Konya Shamsrumi: If any of your poems could literarily save a person’s life, which poem would it be and can you describe the person whose life you think it would have saved?
Nehal El-Hadi: I don’t know if my poetry can save a person’s life, but if someone’s life needed saving and one of my poems did that, it would be incredible. Poetry saves my life over and over and over again. I always carry with me a very short poem called “organ donor” that was published in The Pulchritudinous Review. Another poem is called “city slashed my heart so i slashed this poem” that was published in Min Fami: Arab Feminist Reflections on Identity, Space & Resistance—this one was a reduction of an older poem called “city/heart” that I guess I was mad at. And then there’s a poem that’s never been published called “Photographs of Dead Friends, No. 2” that I wrote after a wave of suicides affected my friend group—that poem was part of trying to make sense of it all. I don’t have that poem anymore, but I still have the photographs.
Konya Shamsrumi: What does Africa mean to you, as potential or reality?

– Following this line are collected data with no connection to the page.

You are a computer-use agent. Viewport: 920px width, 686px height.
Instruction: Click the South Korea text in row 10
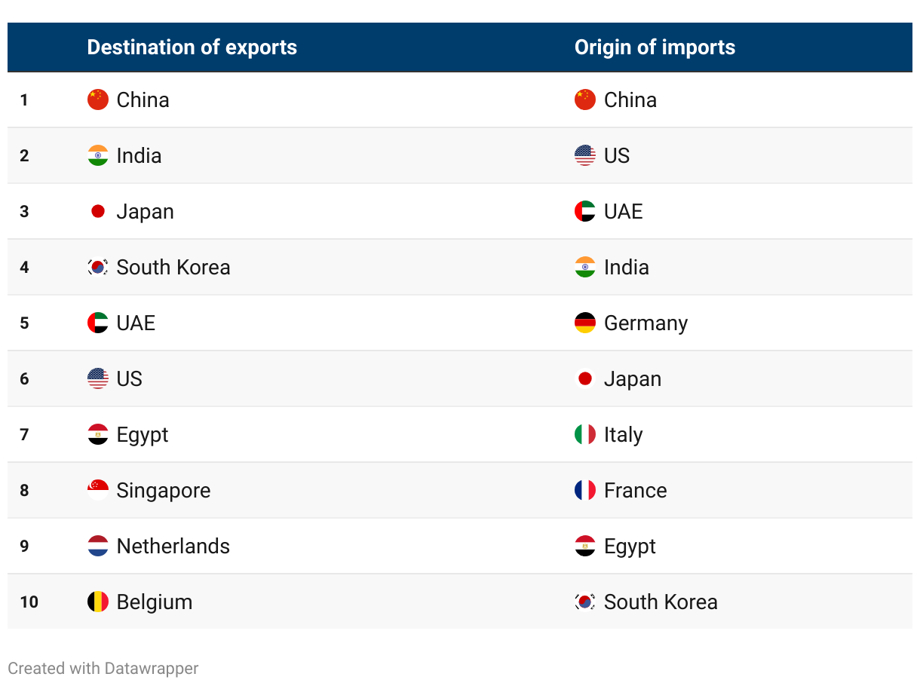tap(661, 602)
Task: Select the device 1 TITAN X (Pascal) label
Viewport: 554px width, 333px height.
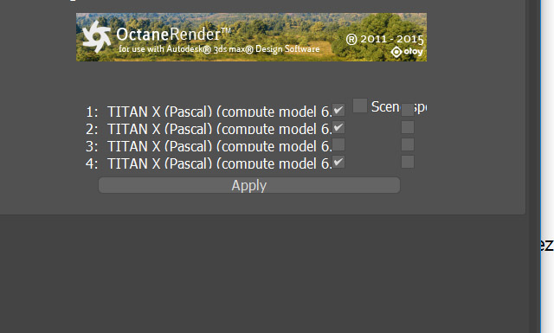Action: click(209, 112)
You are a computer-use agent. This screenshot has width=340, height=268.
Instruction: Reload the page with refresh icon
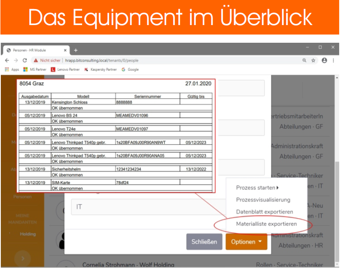24,60
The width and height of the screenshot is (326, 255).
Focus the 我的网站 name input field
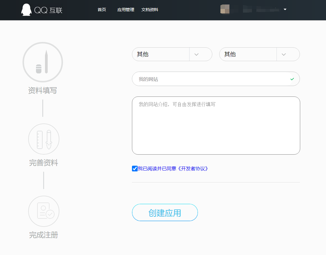210,79
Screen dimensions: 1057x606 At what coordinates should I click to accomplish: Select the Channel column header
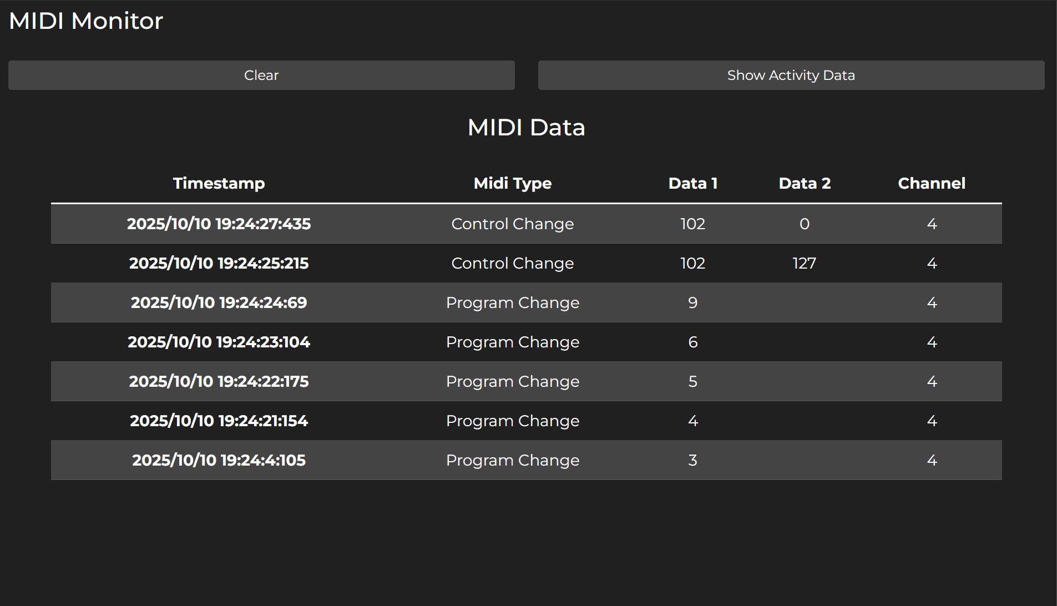point(931,184)
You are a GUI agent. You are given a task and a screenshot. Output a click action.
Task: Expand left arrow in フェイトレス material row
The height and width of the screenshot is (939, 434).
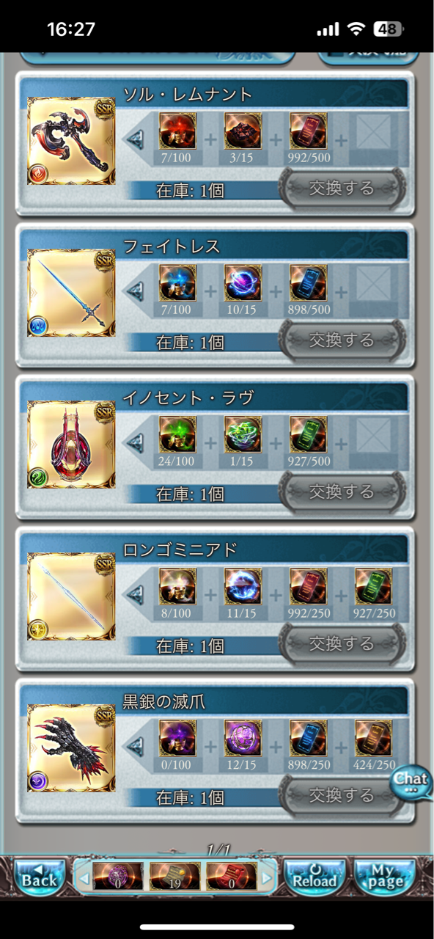(134, 291)
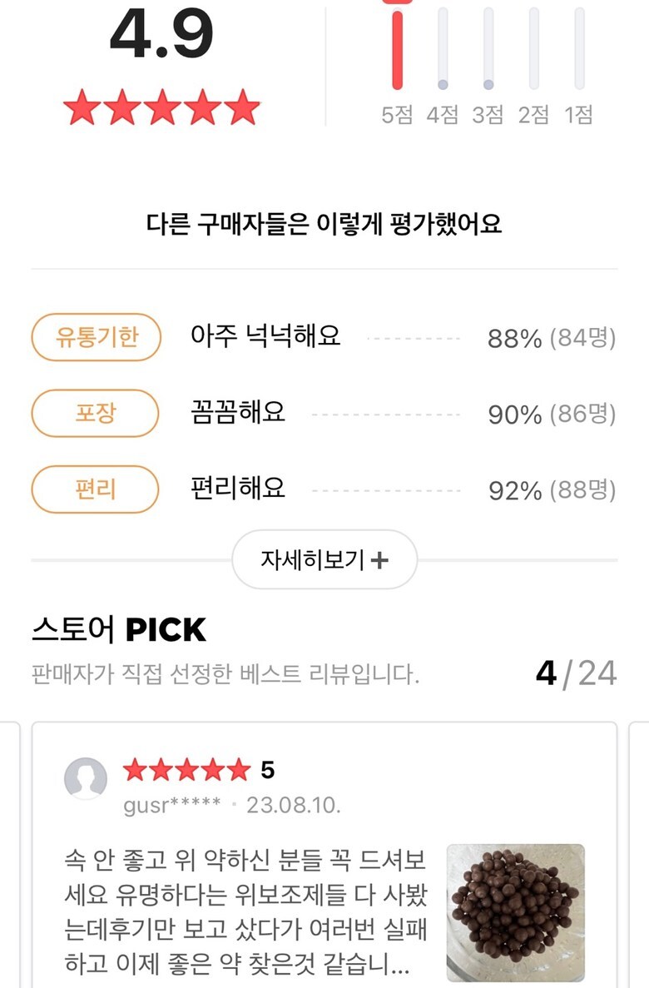
Task: Click the 1점 rating bar
Action: click(x=579, y=48)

Nehal El-Hadi: This is a question I’m working through on an intimate basis right now. I have two children and as they develop their personhood, I wonder about the connection they have to Africa, as an idea, concept, possibility, homeland, entitlement, destination. A literal motherland. I know that my own current disorientation is partially caused by my absence—here, I don’t know how to ground myself. Going back to my grandfather’s poetry again, in his poems that sing clear his love for his country, the ligatures in his words echo the ties that bind me. And on a larger, continental scale, I find inspiration, hope, joy, and beauty in what my peers are producing.
Konya Shamsrumi: Could you share with us one poem you’ve been most impressed or fascinated by? Tell us why and share favorite lines from it.
Nehal El-Hadi: The geographer and poet in me love Lucille Clifton’s “What the Mirror Said” in conversation with Nizar Qabbani’s “Your body is my map.”
Lucille Clifton’s “What the Mirror Said”
listen, you a wonder.
you a city of a woman.
you got a geography
of your own.
Nizar Qabbani’s “Your body is my map”:
“Raise me more death
For death, if it kills me, brings me to life
Your body is my map… no longer
Does the map of the world concern me
I am the oldest capital for love
And my wounds are hieroglyphs.”
زيديني موتاً
عل الموت، إذا يقتلني، يحييني
جسمك خارطتي.. ما عادت
خارطة العالم تعنيني
أنا أقدم عاصمةٍ للحب
وجرحي نقشٌ فرعوني
Nehal El-Hadi is a journalist, researcher, and producer whose work explores the relationships between the body, place, and technology. She also writes fiction and poetry that explore similar themes to her academic and journalism work. Her writing has appeared in academic journals, general scholarship publications, literary magazines, and is forthcoming in several anthologies and edited collections. Born in Khartoum and raised in London and Muscat, she currently lives in Toronto.